O final dos confinamentos, longe de ser um alívio, significou para algumas das pessoas entrevistadas para esta reportagem um golpe mais duro do que o próprio fechamento. Miriam admite que “o dia que acabou me causou certa ansiedade por não saber onde exatamente estavam todas as pessoas das que gosto. Não havia percebido que o confinamento havia criado em mim esse sentimento de segurança, que me permitia ter tudo sob controle”. Quando Berta deixou de ir aos hotéis saúde sentiu que estava mais sozinha, “e que provavelmente teria sido melhor aproveitar os meses de lockdown para fazer pão, esporte na cobertura, meditação e olhar para dentro de mim porque após alguns meses, quando todo mundo havia feito sua introspecção eu me isolava ainda mais...”. María, a fotógrafa, diz: “Há meses tenho pensamentos sobre o que fazer com minha vida em geral o tempo todo e percebo que é porque passo muito tempo sozinha. Em janeiro fiquei dez dias sem ver ninguém e de repente veio um amigo de outra cidade para um trabalho. Fui buscá-lo na estação de Atocha às oito da manhã e passamos o dia todo juntos. No dia seguinte já não tive esses pensamentos... as onze horas em companhia passaram voando”. A que se deve essa angústia? Essas pessoas não escolheram sua opção de vida? O psicoterapeuta Rafael García afirma: “Muitas pessoas ao longo de sua vida escolheram momentos de solidão para se conectar consigo mesmas para, a partir dessa reconexão, se entender, se acompanhar, decidir sobre alguma opção vital importante. São numerosos os relatos de conexão com si mesmo no Caminho de Santiago, por exemplo, onde a natureza nos acompanha em nossa solidão escolhida. Pois bem: nada disso aconteceu no confinamento. Não há solidão escolhida, busca de conexão com si mesmo, natureza.
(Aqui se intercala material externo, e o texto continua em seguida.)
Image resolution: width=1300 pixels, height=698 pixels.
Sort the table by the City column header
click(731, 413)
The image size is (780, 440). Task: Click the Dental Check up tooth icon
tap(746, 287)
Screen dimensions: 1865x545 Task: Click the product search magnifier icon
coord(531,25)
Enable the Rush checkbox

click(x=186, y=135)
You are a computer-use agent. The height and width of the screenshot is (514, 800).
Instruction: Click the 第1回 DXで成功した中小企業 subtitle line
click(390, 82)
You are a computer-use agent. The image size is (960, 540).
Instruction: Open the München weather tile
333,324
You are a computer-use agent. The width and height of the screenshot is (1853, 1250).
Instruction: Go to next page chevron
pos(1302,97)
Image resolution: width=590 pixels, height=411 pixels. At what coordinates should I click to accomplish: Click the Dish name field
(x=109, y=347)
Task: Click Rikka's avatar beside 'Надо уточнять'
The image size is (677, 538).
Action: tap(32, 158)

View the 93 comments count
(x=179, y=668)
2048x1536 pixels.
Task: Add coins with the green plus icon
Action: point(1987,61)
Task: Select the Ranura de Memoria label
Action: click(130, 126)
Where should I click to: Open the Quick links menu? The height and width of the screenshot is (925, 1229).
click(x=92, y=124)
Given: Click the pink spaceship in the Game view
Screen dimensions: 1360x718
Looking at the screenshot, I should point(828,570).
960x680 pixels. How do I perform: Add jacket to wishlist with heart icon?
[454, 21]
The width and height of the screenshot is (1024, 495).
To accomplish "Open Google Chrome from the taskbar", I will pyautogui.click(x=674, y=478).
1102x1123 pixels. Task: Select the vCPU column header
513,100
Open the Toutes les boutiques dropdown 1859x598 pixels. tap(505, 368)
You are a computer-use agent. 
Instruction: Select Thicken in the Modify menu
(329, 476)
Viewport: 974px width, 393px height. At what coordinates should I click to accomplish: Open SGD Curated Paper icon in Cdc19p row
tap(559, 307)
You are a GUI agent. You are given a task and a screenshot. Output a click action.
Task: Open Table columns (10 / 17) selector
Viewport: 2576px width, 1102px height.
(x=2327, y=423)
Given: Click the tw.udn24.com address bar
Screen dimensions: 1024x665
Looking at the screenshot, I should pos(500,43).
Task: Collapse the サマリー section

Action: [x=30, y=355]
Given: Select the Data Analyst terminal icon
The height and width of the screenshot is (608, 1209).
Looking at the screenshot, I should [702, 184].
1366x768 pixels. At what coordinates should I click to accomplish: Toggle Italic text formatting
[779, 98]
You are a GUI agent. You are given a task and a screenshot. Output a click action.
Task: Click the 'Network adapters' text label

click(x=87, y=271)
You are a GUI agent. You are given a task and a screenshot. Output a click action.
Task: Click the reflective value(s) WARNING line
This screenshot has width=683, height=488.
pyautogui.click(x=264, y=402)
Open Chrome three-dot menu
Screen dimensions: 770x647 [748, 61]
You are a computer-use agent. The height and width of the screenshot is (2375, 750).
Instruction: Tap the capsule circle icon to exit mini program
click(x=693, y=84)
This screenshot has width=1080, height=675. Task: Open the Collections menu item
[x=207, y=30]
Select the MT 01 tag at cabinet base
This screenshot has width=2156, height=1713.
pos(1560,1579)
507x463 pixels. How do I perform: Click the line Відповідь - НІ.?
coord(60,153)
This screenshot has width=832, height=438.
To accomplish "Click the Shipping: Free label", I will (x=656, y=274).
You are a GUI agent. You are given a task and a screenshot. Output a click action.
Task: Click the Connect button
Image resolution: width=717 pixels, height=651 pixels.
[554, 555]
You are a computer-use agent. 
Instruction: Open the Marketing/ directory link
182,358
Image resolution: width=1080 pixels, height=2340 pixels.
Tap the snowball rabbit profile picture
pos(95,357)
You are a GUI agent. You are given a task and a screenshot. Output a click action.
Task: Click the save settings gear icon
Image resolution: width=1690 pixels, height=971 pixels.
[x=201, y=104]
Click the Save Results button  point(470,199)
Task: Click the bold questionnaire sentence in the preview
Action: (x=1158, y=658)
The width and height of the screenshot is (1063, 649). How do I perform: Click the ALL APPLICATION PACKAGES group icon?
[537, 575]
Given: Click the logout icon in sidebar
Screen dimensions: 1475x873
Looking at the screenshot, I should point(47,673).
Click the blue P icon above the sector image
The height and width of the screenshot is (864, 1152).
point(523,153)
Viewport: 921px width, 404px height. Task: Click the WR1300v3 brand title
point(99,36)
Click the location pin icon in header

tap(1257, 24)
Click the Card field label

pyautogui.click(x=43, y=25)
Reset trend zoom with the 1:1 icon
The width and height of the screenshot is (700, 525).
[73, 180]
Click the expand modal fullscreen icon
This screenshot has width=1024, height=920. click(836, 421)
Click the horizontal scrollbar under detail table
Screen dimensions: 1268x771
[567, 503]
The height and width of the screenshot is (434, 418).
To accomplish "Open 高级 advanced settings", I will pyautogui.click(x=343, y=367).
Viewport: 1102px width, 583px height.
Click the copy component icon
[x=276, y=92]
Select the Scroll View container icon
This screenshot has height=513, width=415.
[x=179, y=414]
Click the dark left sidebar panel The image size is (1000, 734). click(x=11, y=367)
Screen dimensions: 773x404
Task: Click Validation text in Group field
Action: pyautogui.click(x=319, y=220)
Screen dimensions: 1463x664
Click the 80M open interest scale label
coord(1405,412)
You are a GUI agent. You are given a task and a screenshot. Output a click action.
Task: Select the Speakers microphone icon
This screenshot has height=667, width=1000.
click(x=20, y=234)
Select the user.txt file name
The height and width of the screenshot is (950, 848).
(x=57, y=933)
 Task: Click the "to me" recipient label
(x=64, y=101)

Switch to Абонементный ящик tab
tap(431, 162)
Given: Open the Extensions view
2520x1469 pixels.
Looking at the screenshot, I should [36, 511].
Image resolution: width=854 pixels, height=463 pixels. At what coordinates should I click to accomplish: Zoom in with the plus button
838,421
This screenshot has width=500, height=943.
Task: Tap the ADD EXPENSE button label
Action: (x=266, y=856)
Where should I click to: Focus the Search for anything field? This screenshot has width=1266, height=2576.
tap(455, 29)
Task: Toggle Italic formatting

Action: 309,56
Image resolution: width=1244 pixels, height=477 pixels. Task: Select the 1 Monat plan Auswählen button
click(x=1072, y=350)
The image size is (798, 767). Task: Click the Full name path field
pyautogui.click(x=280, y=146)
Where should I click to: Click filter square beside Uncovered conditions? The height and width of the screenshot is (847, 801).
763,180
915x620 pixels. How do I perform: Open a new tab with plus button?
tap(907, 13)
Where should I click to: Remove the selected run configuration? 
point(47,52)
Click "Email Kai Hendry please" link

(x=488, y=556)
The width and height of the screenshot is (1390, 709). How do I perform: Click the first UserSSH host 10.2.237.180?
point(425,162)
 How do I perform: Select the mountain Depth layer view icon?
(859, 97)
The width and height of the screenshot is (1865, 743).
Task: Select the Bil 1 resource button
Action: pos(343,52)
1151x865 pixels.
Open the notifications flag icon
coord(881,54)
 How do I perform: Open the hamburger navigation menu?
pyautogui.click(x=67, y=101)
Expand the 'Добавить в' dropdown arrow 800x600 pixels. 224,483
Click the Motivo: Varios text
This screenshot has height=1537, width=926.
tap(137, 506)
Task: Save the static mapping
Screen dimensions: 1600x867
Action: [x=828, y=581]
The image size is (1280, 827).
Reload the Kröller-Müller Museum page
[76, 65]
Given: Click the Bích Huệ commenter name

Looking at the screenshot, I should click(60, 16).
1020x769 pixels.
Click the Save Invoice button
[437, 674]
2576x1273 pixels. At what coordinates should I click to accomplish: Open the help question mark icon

Nessa exposição mantida a nós mesmos, não escolhida e não evitável, podemos sair danificados se nosso estar com nós mesmos, nossas emoções, pensamentos e sensações, não eram previamente saudáveis”.

A experiência de passar o confinamento em solidão serviu para que muitos recalibrassem sua relação com a falta de companhia. E ainda assim, como reconhecem os especialistas que elaboraram o relatório Espanha, continua sendo difícil averiguar a presença de angústia gerada por esta vivência, uma vez que “solidão e isolamento são fenômenos estigmatizados”. Nem todo mundo está disposto a admitir que não está bem sozinho. “Infelizmente estamos em uma sociedade exigente e capitalista que nos dificulta a expressão dos sentimentos de frustração e nos faz reprimi-los tanto para fora como para nós mesmos. Só se expressa livremente o que está relacionado ao sucesso, como a alegria e o orgulho”, diz García.

Alguns dos entrevistados para esta reportagem, como Miriam, continuam fazendo o mesmo balanço de antes do começo da crise: ela continua encontrando um alívio em todos os álibis que a pandemia oferece para não precisar ver gente. Outros, como Berta, procuraram um colega de apartamento, mas muito rapidamente perceberam que era melhor voltar à solidão. Antonio Abeledo, entretanto, gostou tanto da experiência de ter companhia durante esses momentos duros que voltou a procurar alguém para dividir gastos. Com ele continua usando sem problemas o paninho branco limpador de pó com o qual gosta de limpar o balcão. “É a coisa boa da convivência. Você descobre que não está tão louco. Todos estamos moídos e temos nossas questões”.